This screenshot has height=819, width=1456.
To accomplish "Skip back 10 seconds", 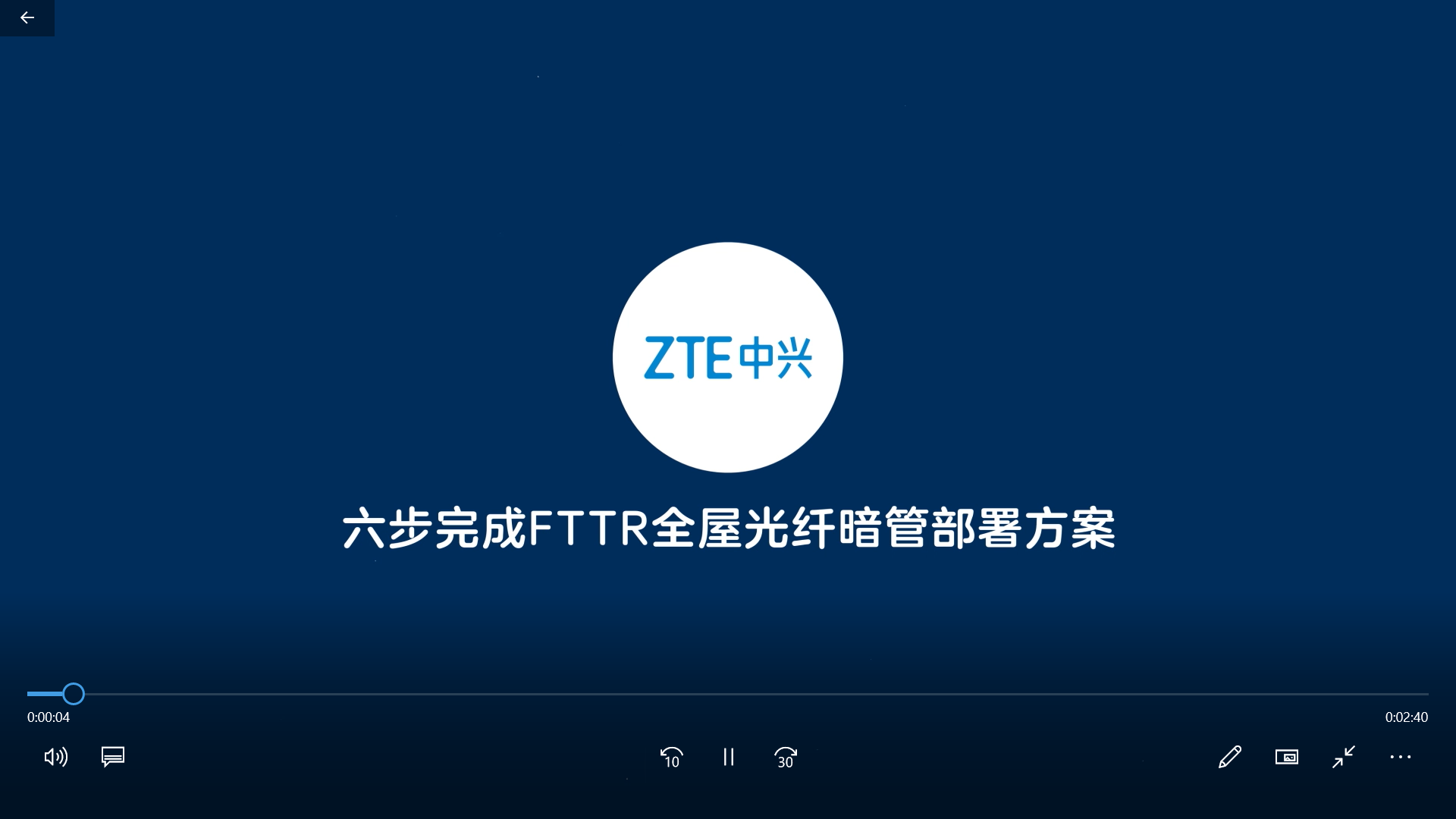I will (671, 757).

•••

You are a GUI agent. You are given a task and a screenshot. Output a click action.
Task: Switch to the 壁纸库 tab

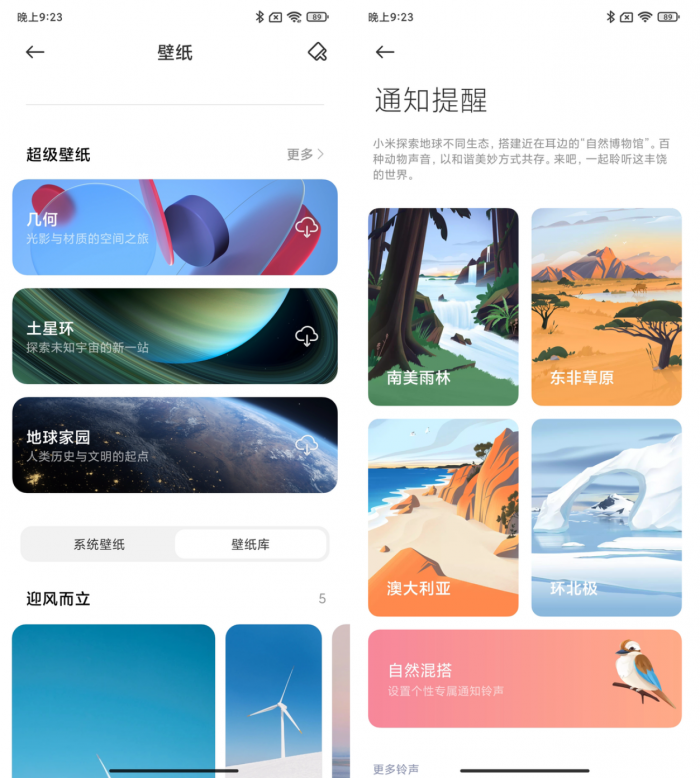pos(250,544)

•••

- _WRITTEN INSTRUCTION_:
Swap "click action" for "tap action" in the lines that begin at the line containing "You are a GUI" and stop after the line containing "pos(250,544)", and give those lines alone with nothing else changed. Leave the pictures out.

- _TASK SOLUTION_:
You are a GUI agent. You are given a task and a screenshot. Output a tap action.
Task: Switch to the 壁纸库 tab

pos(250,544)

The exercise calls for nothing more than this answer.